ADT: antidepressant treatment; HDL: high-density lipoprotein; LDL: low-density lipoprotein; SD: standard deviation.

4. Discussion

Supporting the findings of four individual short-term studies [9–12], the present analysis of pooled data shows that adjunctive brexpiprazole 2–3 mg/day improves symptoms of depression compared with adjunctive placebo in patients with MDD and an inadequate response to ADTs. The magnitude of the benefit for adjunctive brexpiprazole over adjunctive placebo was 2.15 points, which is above the minimum clinically important difference for MADRS Total score (estimated at around 2 points) [21,22]. This benefit corresponds to a standardized effect size of 0.33 based on Cohen’s d, which can be interpreted as a small-to-medium benefit [23]. In a prior meta-analysis of adjunctive atypical antipsychotics in MDD, aripiprazole, olanzapine–fluoxetine combination (OFC), quetiapine, and risperidone also showed small-to-medium standardized effect sizes on depressive symptoms (0.31 on average), with no significant differences between agents [7].
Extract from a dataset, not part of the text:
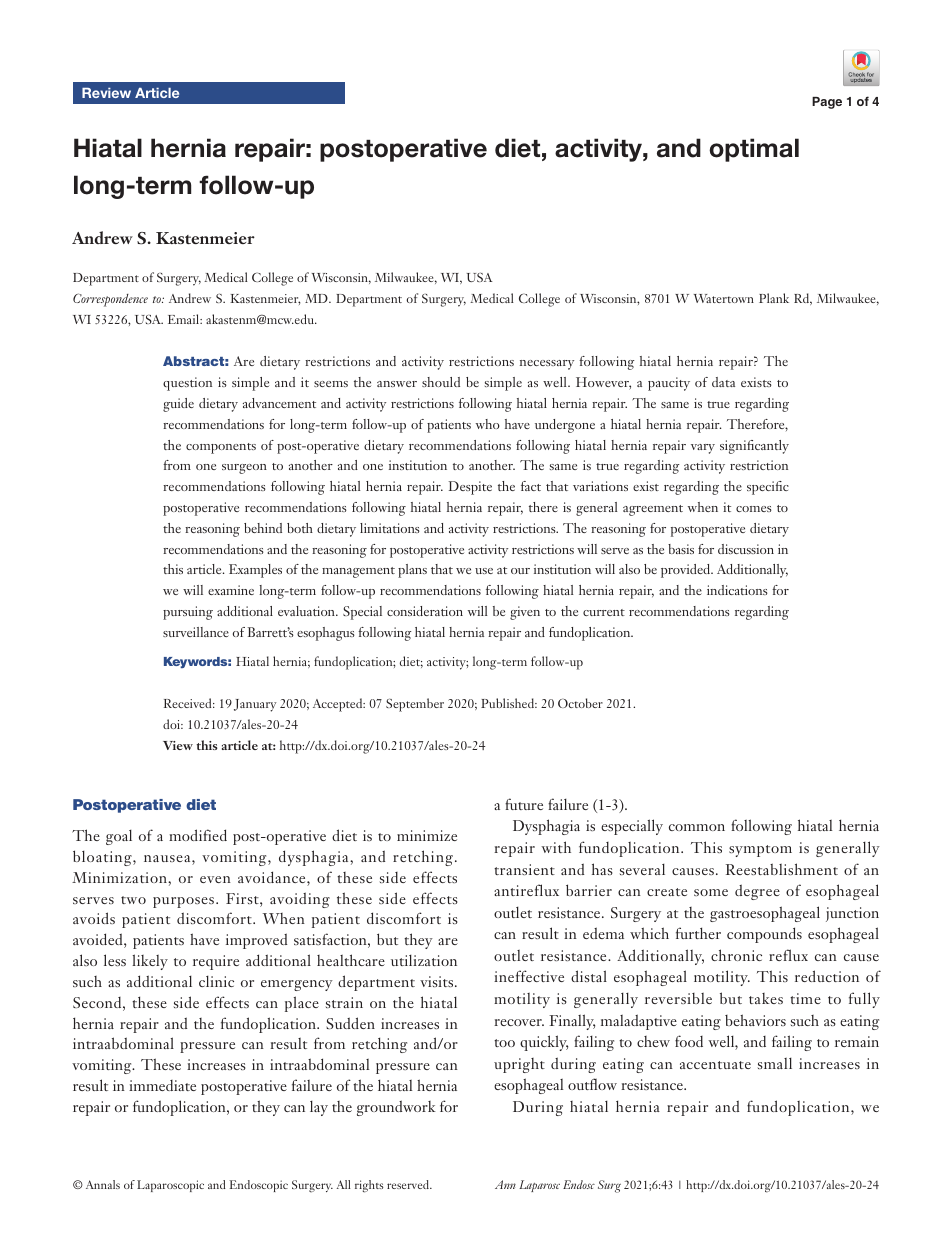 Image resolution: width=952 pixels, height=1247 pixels. What do you see at coordinates (196, 632) in the image?
I see `surveillance` at bounding box center [196, 632].
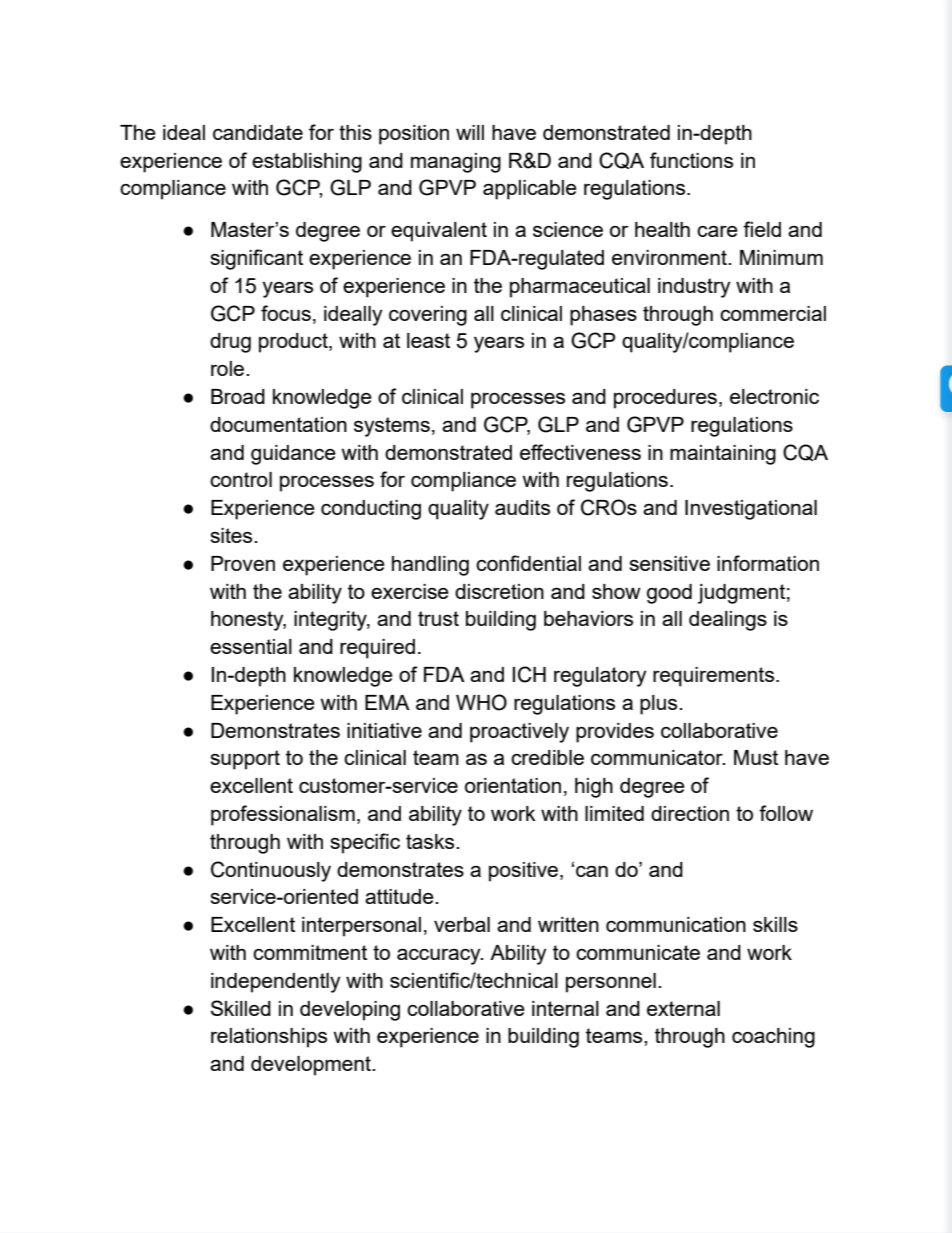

Adjunctive brexpiprazole 2 mg/day also improved symptoms of depression compared with adjunctive placebo in patients with MDD and an inadequate response to ADTs. On average, there was little difference in efficacy between the 2–3 mg and 2 mg doses. Individual patients may benefit from the 3 mg dose, however, and the option of increasing the dose to 3 mg gives clinicians more flexibility in the treatment of their patients, in regions where this dose is permitted.

Cohen’s d effect sizes for improvement in MADRS Total score were relatively consistent across pooled analyses (both 0.33) and three of the individual studies (0.27–0.28), although the effect size was higher in Pyxis (0.42).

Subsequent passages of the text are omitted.